L’étendue de l’obligation d’information et de formation à la sécurité varie selon la taille de l’établissement, la nature de son activité, le caractère des risques qui y sont constatés et le type d’emploi des travailleurs.

A cet effet, les informations et enseignements qui sont donnés portent sur :

les conditions de circulation dans l’entreprise,

les conditions d’exécution du travail,

la conduite à tenir en cas d’accident ou de sinistre.

En fonction des risques constatés, des actions particulières de formation à la sécurité sont conduites dans certains établissements, avec le concours, le cas échéant, des organismes professionnels d’hygiène et de sécurité et des services de prévention.

a) Formation sur les risques liés à la circulation dans l’entreprise :
Art. R4141-11 et 12 du code du travail.
Elle a pour objet d’informer le travailleur sur :

les règles de circulation des véhicules et engins de toute nature sur les lieux de travail ;

les chemins d’accès aux lieux de travail et aux locaux sociaux ;

les issues et dégagements en cas de sinistre ;

les consignes d’évacuation.

En cas de modification des conditions de circulation, l’employeur procède à l’analyse de ces nouvelles conditions et organise de nouveau, s’il y a lieu, la formation précitée.

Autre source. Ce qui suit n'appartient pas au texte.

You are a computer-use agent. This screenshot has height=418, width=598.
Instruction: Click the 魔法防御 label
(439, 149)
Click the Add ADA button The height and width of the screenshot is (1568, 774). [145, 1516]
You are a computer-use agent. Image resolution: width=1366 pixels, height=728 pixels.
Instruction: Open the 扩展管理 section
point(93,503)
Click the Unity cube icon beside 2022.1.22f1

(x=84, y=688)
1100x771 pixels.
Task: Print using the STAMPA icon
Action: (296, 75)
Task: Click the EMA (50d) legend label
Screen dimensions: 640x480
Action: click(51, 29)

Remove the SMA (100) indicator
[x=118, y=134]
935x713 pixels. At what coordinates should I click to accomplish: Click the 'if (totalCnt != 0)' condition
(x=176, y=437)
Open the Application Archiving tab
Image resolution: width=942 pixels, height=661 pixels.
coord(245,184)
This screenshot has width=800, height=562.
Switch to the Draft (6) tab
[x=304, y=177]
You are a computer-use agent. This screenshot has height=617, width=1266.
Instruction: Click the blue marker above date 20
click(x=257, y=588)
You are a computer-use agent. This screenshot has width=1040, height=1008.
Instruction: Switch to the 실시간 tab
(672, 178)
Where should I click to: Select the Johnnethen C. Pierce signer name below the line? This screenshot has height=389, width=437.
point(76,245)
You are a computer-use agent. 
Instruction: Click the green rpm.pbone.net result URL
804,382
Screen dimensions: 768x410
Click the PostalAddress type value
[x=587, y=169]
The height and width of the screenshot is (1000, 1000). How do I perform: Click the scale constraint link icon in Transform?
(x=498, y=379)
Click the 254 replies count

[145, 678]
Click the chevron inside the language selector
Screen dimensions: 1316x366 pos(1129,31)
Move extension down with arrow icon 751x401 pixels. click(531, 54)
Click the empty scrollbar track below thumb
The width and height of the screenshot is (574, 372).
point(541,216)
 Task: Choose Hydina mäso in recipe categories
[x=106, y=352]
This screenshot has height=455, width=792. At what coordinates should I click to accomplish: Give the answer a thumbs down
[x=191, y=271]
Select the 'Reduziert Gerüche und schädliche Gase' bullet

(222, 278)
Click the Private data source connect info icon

b) Formation sur les risques liés à l’exécution du travail par le travailleur :
Art. R4141-13 à 16 du code du travail.

Elle a pour objet d’enseigner au travailleur, à partir des risques auxquels il est exposé :

les comportements et gestes les plus sûrs, en ayant recours si possible à des démonstrations ;

les modes opératoires retenus s’ils ont une incidence sur la sécurité des travailleurs ;

le fonctionnement des dispositifs de protection et de secours et le motif de leur emploi.

En cas de modification d’un poste de travail ou de technique exposant à des risques nouveaux, l’employeur procède à l’analyse de ces nouvelles conditions et organise de nouveau, s’il y a lieu, la formation précitée, et notamment sur les éléments suivants :

utilisation de machines,

manipulation ou utilisation de produits chimiques,

opérations de manutention,

travaux d’entretien des matériels et installations,

conduite de véhicules, d’appareils de levage ou d’engins de toute nature,

travaux mettant en contact avec des animaux dangereux,

opérations portant sur le montage, le démontage ou la transformation des échafaudages,

utilisation des techniques ‘accès et de positionnement au moyen de cordes.

c) Formation sur la conduite à tenir en cas d’accident ou de sinistre :
Art. R4141-17 à 20 du code du travail.

Elle a pour objet de préparer le travailleur à la conduite à tenir lorsqu’une personne est victime d’un accident ou d’une intoxication sur les lieux du travail.
Une formation complémentaire est dispensée aux travailleurs affectés à l’une des tâches énumérées au b) ci-dessus.
Lors d’un changement de poste de travail ou de technique, le travailleur exposé à un risque nouveau ou affecté à l’une des tâches mentionnées au b) ci-dessus, bénéficie de nouveau de la formation.
La formation doit être dispensée dans le mois qui suit l’affectation du travailleur à son emploi.

d) Information des travailleurs
Le décret n°2008-1147 du 17/12/2008 relatif à l’information et la formation des travailleurs sur les risques pour leur santé et leur sécurité, est venu compléter les dispositions relatives à l’obligation générale de formation à la sécurité.

L’employeur doit désormais informer les travailleurs sur les éléments suivants :

les modalités d’accès au document unique d’évaluation des risques (DUER) ;

les mesures de prévention des risques identifiés dans le DUER ;

le rôle du service de santé au travail et, le cas échéant, des représentants du personnel en matière de prévention des risques ;

le cas échéant, les dispositions contenues dans le règlement intérieur ;

le cas échéant, les consignes de sécurité et de premiers secours en cas d’incendie dans les établissements réunissant plus de 50 personnes ou qui abritent des matières inflammables.